Ao Dia 1 da futura Administração (20 janeiro 2021), Joe Biden vai assinar três ordens executivas muito significativas: regresso da América ao Acordo de Paris, revogação da ordem Trump de reverter o DACA (direito de cidadania aos filhos de imigrantes ilegais que tenham nascido em solo americano) e regresso dos EUA à OMS.
Nos últimos quatro anos, foi quase tudo sobre Donald Trump. Biden aposta numa "normalização" do exercício da presidência. Trump ainda teve na fase inicial nomes como Mattis, McMaster e Tillerson.
Mas acabou praticamente sozinho. A chave para a próxima administração é voltar a ter capacidade técnica acima de qualquer suspeita.
Donald Trump abriu a caixa de Pandora e soltou os piores demónios que já existiam em parte da sociedade americana. O desafio de Joe Biden será voltar a puxar pelo melhor da América.
Não está em causa a tomada de posse de Joe Biden como 46.º Presidente dos EUA a 20 de janeiro de 2021. Mas nos próximos 70 dias o risco de Trump causar danos sérios ao sistema é real. Na verdade, isso já está a acontecer.
306-232 não é uma "eleição renhida". É uma diferença clara.
Demorou a ser totalmente apurada, mas é uma diferença bem expressiva, até.
No voto popular, já agora, Joe Biden acaba de passar os 78 milhões de votos. A diferença é já de quase de 5,35 milhões de votos -- o dobro da que Hillary teve em 2016, mais do que Obama teve sobre Romney na reeleição em 2012 (embora Obama tenha ganho o Colégio Eleitoral por ainda mais: 332).
Pela sétima vez nas últimas oito eleições presidenciais, o candidato democrata tem mais votos que o republicano. Pela quinta vez nessas oito os democratas ganham o Colégio Eleitoral. Biden foi o primeiro nomeado presidencial democrata em 28 anos a ganhar na Geórgia. E o primeiro em 24 a ganhar no Arizona.
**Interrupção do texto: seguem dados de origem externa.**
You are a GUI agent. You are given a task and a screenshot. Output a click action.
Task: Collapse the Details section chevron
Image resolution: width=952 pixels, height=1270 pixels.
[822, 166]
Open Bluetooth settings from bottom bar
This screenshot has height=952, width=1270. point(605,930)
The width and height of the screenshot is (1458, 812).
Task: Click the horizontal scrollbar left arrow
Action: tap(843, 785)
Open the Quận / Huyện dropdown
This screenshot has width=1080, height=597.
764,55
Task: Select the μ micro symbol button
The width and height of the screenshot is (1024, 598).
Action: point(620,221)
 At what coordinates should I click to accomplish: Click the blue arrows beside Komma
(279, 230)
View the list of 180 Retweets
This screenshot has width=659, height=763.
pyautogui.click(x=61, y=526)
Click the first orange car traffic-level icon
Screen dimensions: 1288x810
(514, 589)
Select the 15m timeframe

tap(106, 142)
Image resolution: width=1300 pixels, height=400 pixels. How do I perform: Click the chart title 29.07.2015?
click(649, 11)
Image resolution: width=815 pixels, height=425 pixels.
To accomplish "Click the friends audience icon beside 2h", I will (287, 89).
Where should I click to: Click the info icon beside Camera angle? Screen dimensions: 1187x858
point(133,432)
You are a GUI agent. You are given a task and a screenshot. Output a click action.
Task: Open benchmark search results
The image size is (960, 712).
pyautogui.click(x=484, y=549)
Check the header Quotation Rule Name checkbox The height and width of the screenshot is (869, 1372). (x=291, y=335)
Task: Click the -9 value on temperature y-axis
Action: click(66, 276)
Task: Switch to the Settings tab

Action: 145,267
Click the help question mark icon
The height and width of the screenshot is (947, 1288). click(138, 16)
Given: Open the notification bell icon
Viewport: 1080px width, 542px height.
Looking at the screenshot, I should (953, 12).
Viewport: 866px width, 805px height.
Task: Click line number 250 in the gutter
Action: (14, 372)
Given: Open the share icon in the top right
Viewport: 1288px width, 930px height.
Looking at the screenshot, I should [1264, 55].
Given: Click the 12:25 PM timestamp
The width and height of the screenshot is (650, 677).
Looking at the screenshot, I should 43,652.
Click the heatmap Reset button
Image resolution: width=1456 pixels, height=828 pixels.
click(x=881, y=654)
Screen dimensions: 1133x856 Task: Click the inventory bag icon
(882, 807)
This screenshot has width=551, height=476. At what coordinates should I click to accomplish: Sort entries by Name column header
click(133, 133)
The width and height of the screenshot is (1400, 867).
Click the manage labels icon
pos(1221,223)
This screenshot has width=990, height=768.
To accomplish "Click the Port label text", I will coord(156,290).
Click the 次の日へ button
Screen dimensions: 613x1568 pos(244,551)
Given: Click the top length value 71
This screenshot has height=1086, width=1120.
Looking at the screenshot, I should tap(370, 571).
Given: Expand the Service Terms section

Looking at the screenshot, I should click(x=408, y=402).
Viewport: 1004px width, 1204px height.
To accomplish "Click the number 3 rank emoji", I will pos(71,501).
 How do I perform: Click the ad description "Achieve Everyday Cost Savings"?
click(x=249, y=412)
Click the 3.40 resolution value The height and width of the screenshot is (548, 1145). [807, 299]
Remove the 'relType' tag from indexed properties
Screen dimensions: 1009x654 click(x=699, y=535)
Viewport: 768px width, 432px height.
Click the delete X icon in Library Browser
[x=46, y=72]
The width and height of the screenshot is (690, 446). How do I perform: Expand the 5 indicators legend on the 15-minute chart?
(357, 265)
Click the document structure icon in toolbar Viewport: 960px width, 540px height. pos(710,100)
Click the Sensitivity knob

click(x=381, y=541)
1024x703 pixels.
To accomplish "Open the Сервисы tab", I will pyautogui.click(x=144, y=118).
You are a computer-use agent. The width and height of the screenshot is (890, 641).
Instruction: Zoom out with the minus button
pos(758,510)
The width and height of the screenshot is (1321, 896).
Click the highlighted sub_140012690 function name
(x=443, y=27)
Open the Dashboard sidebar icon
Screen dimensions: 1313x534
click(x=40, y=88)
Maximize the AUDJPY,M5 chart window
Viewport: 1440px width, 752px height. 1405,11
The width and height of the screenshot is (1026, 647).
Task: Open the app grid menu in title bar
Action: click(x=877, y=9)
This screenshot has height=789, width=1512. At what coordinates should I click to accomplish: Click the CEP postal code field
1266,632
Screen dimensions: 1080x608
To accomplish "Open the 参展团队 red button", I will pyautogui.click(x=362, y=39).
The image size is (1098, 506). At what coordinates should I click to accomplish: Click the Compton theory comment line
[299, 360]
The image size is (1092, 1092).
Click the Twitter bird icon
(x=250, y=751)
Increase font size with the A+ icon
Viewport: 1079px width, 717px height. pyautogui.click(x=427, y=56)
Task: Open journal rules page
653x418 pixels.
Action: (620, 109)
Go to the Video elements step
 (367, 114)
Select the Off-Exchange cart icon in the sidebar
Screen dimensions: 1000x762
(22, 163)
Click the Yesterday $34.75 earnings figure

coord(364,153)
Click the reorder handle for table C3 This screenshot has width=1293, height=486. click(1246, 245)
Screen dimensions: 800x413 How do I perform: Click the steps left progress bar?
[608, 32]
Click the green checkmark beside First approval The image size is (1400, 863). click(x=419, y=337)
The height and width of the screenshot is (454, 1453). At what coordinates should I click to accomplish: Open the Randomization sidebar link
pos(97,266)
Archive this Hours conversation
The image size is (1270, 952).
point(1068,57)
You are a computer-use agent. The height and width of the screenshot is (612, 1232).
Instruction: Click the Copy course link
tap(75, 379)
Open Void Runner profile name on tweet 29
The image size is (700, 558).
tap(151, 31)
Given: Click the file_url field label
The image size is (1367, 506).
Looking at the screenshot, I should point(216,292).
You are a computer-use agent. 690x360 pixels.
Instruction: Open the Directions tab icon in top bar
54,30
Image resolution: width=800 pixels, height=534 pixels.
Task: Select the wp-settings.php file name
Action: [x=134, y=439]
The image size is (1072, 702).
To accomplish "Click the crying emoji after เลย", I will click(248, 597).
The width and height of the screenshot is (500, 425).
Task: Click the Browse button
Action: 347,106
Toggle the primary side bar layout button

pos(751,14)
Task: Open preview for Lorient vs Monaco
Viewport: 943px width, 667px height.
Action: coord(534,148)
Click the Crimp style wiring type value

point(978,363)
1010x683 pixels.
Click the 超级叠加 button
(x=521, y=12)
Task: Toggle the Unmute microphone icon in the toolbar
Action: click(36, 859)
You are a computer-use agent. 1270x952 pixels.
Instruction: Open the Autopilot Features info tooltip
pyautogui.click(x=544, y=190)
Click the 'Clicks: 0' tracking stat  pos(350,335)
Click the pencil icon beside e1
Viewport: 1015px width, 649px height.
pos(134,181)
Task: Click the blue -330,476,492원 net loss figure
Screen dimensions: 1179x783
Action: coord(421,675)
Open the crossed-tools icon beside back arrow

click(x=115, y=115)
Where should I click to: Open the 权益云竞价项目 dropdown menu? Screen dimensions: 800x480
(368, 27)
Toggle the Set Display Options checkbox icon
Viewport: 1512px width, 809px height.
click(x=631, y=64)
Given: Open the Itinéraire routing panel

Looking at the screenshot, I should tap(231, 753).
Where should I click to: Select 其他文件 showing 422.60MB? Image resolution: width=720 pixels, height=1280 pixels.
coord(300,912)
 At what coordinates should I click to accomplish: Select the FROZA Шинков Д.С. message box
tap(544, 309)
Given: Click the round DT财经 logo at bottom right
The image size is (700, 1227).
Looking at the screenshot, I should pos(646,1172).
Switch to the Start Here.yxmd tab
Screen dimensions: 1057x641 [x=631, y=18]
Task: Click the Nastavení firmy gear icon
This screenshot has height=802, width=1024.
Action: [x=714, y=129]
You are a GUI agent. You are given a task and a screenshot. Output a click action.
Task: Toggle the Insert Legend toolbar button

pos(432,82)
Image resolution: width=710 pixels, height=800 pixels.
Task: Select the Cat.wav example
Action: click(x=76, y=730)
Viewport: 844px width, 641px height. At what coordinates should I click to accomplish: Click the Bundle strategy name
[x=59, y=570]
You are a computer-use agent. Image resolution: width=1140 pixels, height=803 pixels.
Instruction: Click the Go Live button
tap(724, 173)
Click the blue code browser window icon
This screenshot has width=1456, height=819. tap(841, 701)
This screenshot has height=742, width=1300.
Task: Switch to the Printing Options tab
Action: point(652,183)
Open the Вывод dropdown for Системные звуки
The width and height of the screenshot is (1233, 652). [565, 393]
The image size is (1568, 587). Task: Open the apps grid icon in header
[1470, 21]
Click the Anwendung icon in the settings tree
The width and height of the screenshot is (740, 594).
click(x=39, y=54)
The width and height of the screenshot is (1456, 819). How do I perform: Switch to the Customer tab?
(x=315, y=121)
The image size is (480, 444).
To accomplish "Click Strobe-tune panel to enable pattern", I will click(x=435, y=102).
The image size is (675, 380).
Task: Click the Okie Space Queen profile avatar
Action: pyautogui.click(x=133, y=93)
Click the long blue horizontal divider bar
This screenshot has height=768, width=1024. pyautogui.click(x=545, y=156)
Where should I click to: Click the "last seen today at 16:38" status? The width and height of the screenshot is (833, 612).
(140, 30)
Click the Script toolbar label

A rota Biden para os 306 fez-se com a recuperação dos três estados "Rust Belt" que Trump havia ganho a Hillary em 2016 e, tal como apontámos na Emissão Especial da SIC Notícias de há uma semana, com a conquista do "novo Sul": Arizona e Geórgia.
Diário da negação
Em toda a sua vida, Donald Trump, perante uma derrota, declarou uma grande vitória. E fê-lo sempre de uma forma tão convicta que muita gente, numa espécie de "síndrome de Estocolmo", acabou por acreditar. O perfil egocêntrico de Trump fá-lo recusar a derrota.
Nunca o fará.
As palavras de Mike Pompeo ("vai haver transição suave para segunda Administração Trump") são degradantes para a reputação do Departamento de Estado - que tinha até esta presidência indecorosa o princípio de não se meter na política interna e com isso beneficiar de consenso bipartidário.
Que tristeza.
A melhor forma de fazermos uma avaliação final sobre o caráter do ainda Presidente dos EUA não é ler o New York Times ou ver a CNN: nesses dois casos até podíamos pensar que se tratava de "bias" anti-trumpiano (não acho que seja, mas, sim, muita gente bem intencionada acha isso).
É mesmo ler o que o general Jim Mattis ou ou John Bolton - seus antigos Secretário da Defesa e Conselheiro de Segurança Nacional -- escreveram sobre ele.
Os EUA são uma extraordinária democracia que em 2016, de forma livre e soberana, decidiu eleger um Presidente que ataca a democracia.
Decisões têm consequências. Estamos no momento de transição em que esse corpo estranho terá que sair.
Será um processo doloroso e demorado. Mas será feito.
Já está a acontecer - e é um caminho irreversível.